Ce groupe comprend des enfants partout dans le monde dont l’avenir est au mieux incertain, terrifiant au pire. Il comprend également ceux qui souffrent déjà de phénomènes météorologiques violents et de l’élévation du niveau de l’eau causée par le réchauffement de la planète, ainsi que les communautés dépossédées par l’extraction de combustibles fossiles.

Les peuples autochtones du monde entier, dont les terres et les réseaux hydrographiques sont confisqués et pollués pour des besoins en pétrole, en gaz et en charbon, ont besoin de notre soutien et de notre assistance. Il en va de même pour les communautés marginalisées déplacées, les réfugiés climatiques et bien d’autres.

Le message des défenseurs du climat est que nous ne pouvons pas assumer nos responsabilités simplement en faisant des choix écologiques en tant que consommateurs ou en exprimant notre soutien à leur cause.
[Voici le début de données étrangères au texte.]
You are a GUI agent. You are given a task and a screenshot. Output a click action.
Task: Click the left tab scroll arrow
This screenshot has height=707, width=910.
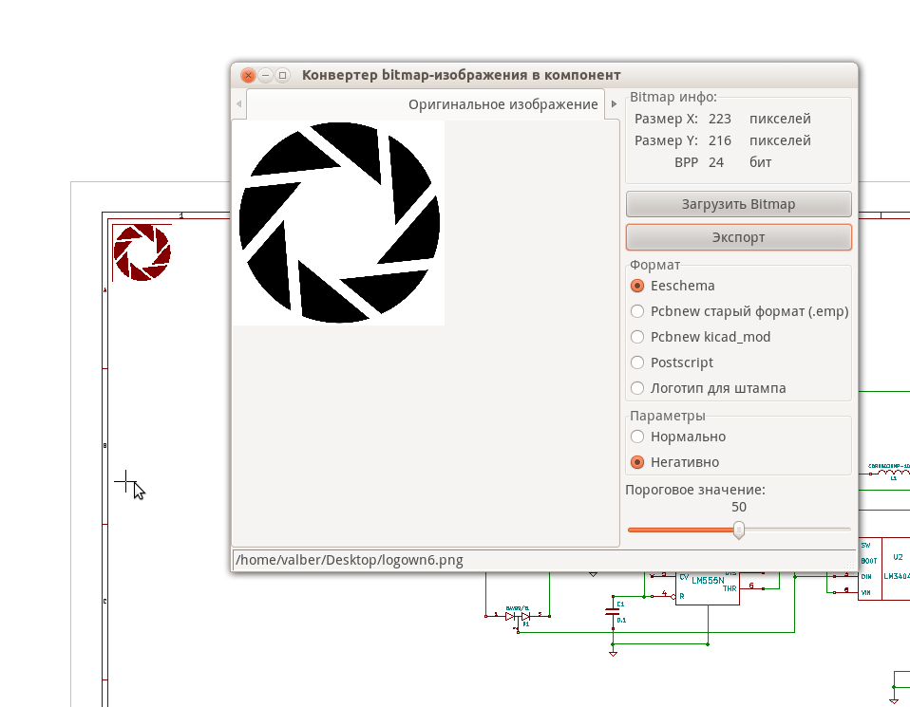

La regrettée philosophe politique américaine Iris Young pensait que nous ne pouvions nous acquitter de notre « responsabilité politique pour l’injustice », comme elle le disait, que par une action politique collective.

Les intérêts des puissants, a-t-elle averti, entrent en conflit avec la responsabilité politique de prendre des mesures qui remettent en question le statu quo - mais qui sont nécessaires pour renverser les injustices.

Comme l’ont souligné à maintes reprises les écoliers en grève et les militants plus âgés de la lutte contre le changement climatique partout dans le monde, les dirigeants politiques n’ont jusqu’ici pas réussi à mettre en œuvre les politiques de réduction des émissions de carbone qui sont si désespérément nécessaires. Malgré les sombres mises en garde du Secrétaire général de l’ONU, António António Guterres, lors du Sommet sur l’action pour le climat, l’ONU est largement impuissante face aux gouvernements qui refusent d’adopter des politiques significatives de réduction du carbone, comme ceux de la Chine et des États-Unis.

Comme les mouvements sociaux qui les ont précédés, les étudiants en grève reconnaissent qu’on ne peut compter sur nos dirigeants pour changer les politiques non durables dans les secteurs clés de l’énergie, des transports et du logement. Seule une pression massive de l’opinion publique peut les amener à le faire - et cela exige une action politique collective du type de celle que nous avons vue pendant la semaine de protestations mondiales.

Trop peu, trop tard ?

Les lobbies du pétrole, du gaz et du charbon sont de puissants opposants qui ont l’oreille des politiciens des pays les plus polluants. Le Canada, qui se classe au sixième rang mondial pour la consommation d’énergie, ne fait pas exception. Bien que la Loi sur la tarification de la pollution par les gaz à effet de serre, adoptée en 2018, suive l’approche préconisée par les scientifiques et les économistes spécialistes des changements climatiques, son avenir est précaire -surtout en cette année électorale.

Et c’est peut-être trop peu, trop tard. Les émissions du Canada en 2018 étaient supérieures de sept pour cent à celles de 1997, l’année où nous avons signé le Protocole de Kyoto.

La participation massive à des manifestations d’action pour le climat dans le monde entier n’est peut-être pas vaine. Les libéraux fédéraux ont annoncé qu’ils s’engageront à atteindre l’objectif de zéro émission nette en 2050 s’ils sont réélus.

Toutefois, pour atteindre cet objectif, nous devrons réduire considérablement notre dépendance à l’égard des combustibles fossiles et accélérer les investissements dans les sources d’énergie et les infrastructures de remplacement propres. Cela nécessiterait très certainement l’abandon du pipeline Trans Mountain, pour commencer.

Étant donné les redoutables opposants - les industries du pétrole, du gaz et du charbon - les jeunes ont raison de dire que nous devons tous assumer notre responsabilité politique collective si nous voulons arrêter les changements climatiques.

Monique Deveaux

Professeure de philosophie à l’Université de Guelph (Ontario).